Jeff Bezos and Amazon weren’t the ones mainly responsible for changing the world. The Internet changed the world. Bezos didn’t invent the Internet, or even come up with the idea of selling retail goods to consumers over it. Yes, through hard work, shrewd timing and a whole lotta good fortune he beat out a bunch of other people to grab the lion’s share of the profit from the online retail bonanza, a bonanza everyone who understood the Internet in the first half of the 90s knew was coming when the general public adopted the Web. But that doesn’t mean a guy with a shaved head named Bezos was specifically required to get us the general result of people ordering groceries in our pajamas at home in the middle of the night. There were lots of other people ready to step in.
The changes to logistics would still eventually have happened if Mrs. Bezos was killed by a Terminator in 1963. In addition to not inventing the Internet, Jeff Bezos did not invent logistics.
The pieces were already all there, just waiting to be assembled into a form suitable for online retail.
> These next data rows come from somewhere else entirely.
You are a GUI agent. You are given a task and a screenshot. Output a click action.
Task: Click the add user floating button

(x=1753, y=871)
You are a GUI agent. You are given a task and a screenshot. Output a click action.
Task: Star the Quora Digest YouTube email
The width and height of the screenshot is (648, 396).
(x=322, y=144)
Other things that existed before Amazon made use of them: the idea of “the algorithm” i.e. tailoring results to user behavior (which came from the evolution of search engines before it hit Amazon), the ability to make online credit card charges, shipment tracking and computerized inventory tracking, regional distribution centers tied to the shipping network (invented by FedEx), “just in time” shipping, the global system of containerization, the idea that China was going to be the workshop to the world in the 21st century, operations research/linear programming, etc. etc. etc.
This was true … in the 70s. In the 70s, you either bought things from a local store, or you bought them from a catalog. Buying them from a catalog mean sending in an order form through surface mail, along with a check (or a money order, or cash,) to the business. It took a few days for the order to get there, a couple days for the order to be processed, and then 2-3 weeks for the order to be shipped to your home.
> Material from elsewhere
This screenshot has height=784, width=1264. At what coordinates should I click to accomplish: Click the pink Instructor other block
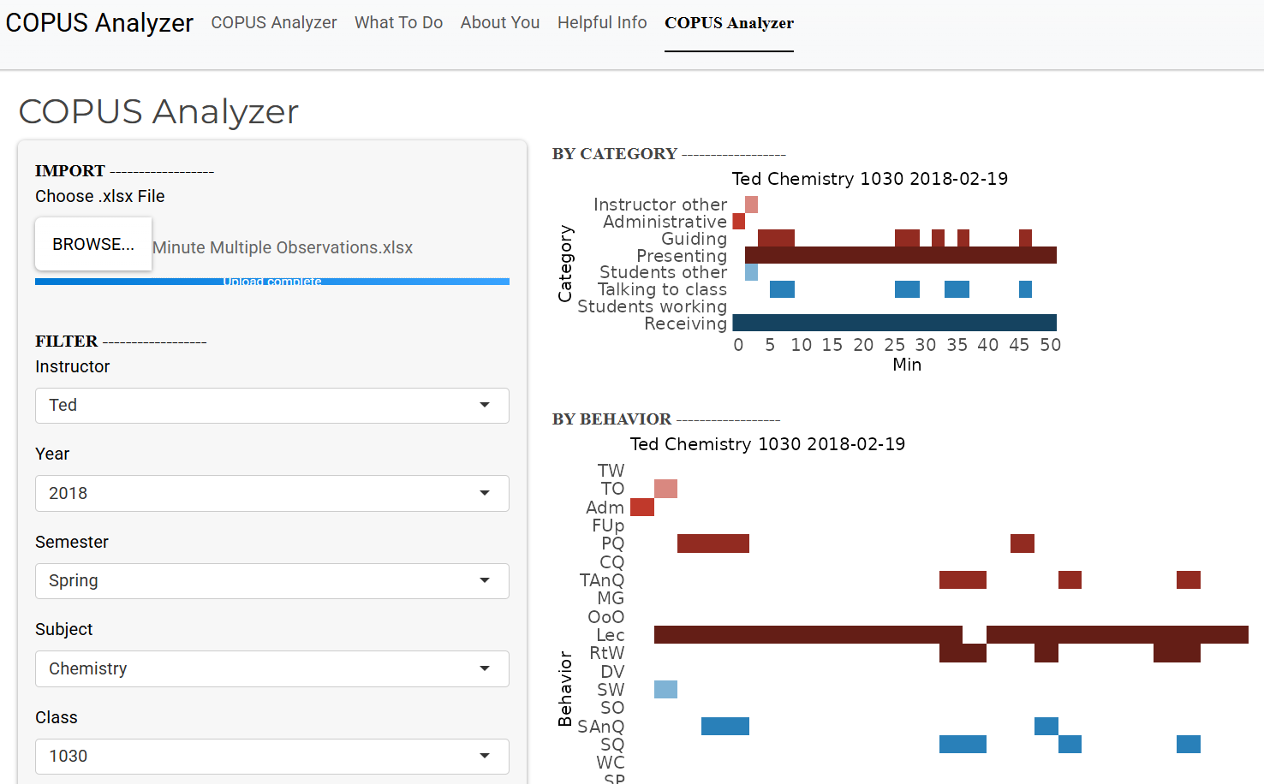click(x=751, y=205)
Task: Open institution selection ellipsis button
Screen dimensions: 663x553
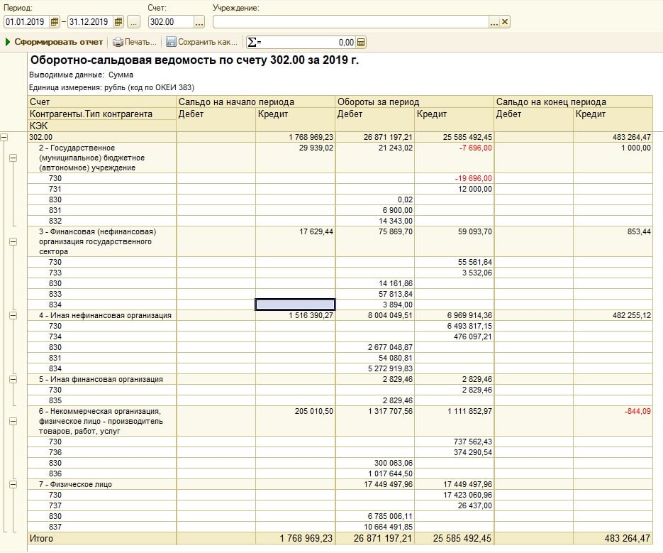Action: (494, 22)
Skip ahead to 1990. Pre-Amazon, but the world of catalog retail had already changed considerably. Instead of sending in an order form, you would more usually call a toll-free number, place your order with a credit card, and then wait 2-3 weeks for the order to be shipped to your home. Unless you paid extra for express shipping.
Then along comes Amazon, and the world changes again. In 1996, you’d go on Amazon, order your book or CD (because that’s what Amazon sold in 1996) online …
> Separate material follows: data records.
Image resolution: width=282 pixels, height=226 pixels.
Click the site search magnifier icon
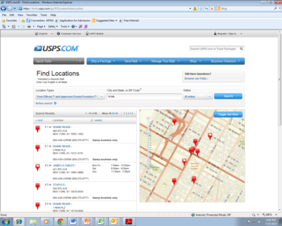(x=242, y=49)
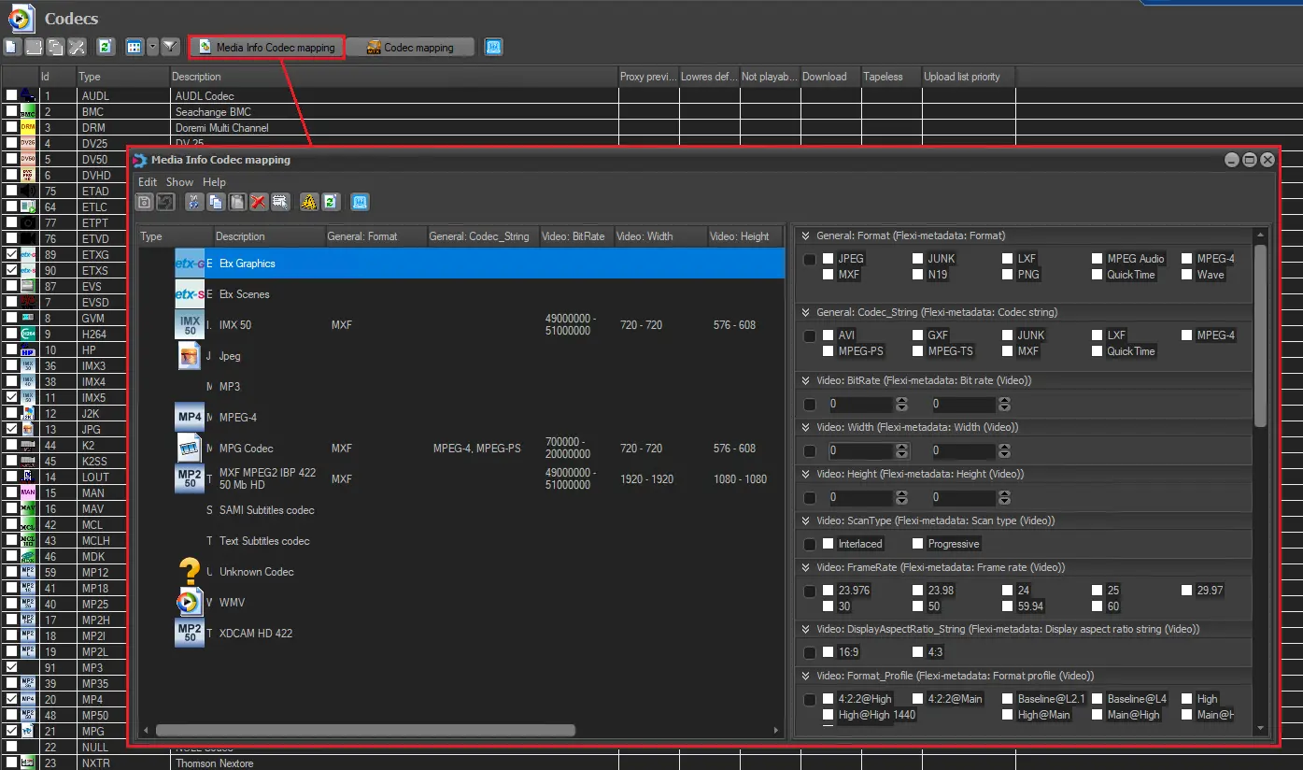This screenshot has width=1303, height=770.
Task: Check the Interlaced scan type checkbox
Action: [x=829, y=544]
… and then wait 2-3 weeks for the order to be shipped to your home. Unless you paid extra for express shipping. Because that’s how the world worked in 1996. We wouldn’t get 7-day standard shipping until later. And that was thanks to a whole bunch of hard work by FexEx, UPS etc. and the rest of the entire logistics network to get shipping times down. (Is there no room in your pantheon for Frederick W. Smith, Timex? He did as much for logistics as Bezos. Though, um, looking at his Wilkipedia page I can see why we wouldn’t want to put him up on a pedestal. Remind me never to get in a car with him.)
The even bigger point, though, is that our culture is utterly hypnotized by the Great Man theory. We just automatically assume it is true without looking into the Great Man’s story, let alone the stories of the people who competed with him. The problems being, 1) the Great Man theory is misleading 9 times out of 10; emperor Musks who are wearing fewer clothes than they claim to are the rule, not the exception, and 2) the Great Man illusion is maintained by vast amounts of PR from the Great Men and their companies, who have a huge vested interest in having the public believe erroneous things like, “We wouldn’t have online retail today if not for Jeff Bezos and Amazon.”